> [Directions for this task]
Copy out, exactly as given, every line from the line with "Task: Open gridMeterValue variable dropdown" to the end of the listing, both of those lines included.

> [Listed records]

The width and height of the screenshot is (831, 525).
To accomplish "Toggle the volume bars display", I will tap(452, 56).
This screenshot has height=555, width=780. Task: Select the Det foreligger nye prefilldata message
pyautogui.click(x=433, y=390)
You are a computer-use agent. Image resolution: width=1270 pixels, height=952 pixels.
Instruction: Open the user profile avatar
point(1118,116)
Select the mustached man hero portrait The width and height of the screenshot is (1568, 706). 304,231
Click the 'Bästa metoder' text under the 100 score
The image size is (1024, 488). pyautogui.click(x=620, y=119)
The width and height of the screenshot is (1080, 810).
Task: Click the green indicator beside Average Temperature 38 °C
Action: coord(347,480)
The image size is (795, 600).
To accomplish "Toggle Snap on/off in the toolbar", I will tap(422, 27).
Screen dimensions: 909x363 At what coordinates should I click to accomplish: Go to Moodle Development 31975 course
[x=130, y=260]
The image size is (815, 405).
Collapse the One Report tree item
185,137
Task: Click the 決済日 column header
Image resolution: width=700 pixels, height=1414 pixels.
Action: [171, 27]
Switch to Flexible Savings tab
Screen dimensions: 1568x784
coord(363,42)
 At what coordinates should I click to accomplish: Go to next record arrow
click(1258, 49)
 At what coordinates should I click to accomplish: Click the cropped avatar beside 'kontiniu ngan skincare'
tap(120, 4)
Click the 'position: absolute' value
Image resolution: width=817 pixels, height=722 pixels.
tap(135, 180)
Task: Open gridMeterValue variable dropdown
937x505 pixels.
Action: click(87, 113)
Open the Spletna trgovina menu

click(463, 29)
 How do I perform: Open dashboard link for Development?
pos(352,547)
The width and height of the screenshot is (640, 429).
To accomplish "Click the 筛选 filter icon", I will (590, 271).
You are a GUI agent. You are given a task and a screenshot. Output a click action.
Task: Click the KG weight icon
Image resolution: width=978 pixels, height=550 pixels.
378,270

> [Solution below]
Task: Open gridMeterValue variable dropdown
937x505 pixels.
Action: click(87, 113)
Open the Spletna trgovina menu

click(463, 29)
 How do I perform: Open dashboard link for Development?
pos(352,547)
The width and height of the screenshot is (640, 429).
To accomplish "Click the 筛选 filter icon", I will (590, 271).
You are a GUI agent. You are given a task and a screenshot. Output a click action.
Task: Click the KG weight icon
Image resolution: width=978 pixels, height=550 pixels.
378,270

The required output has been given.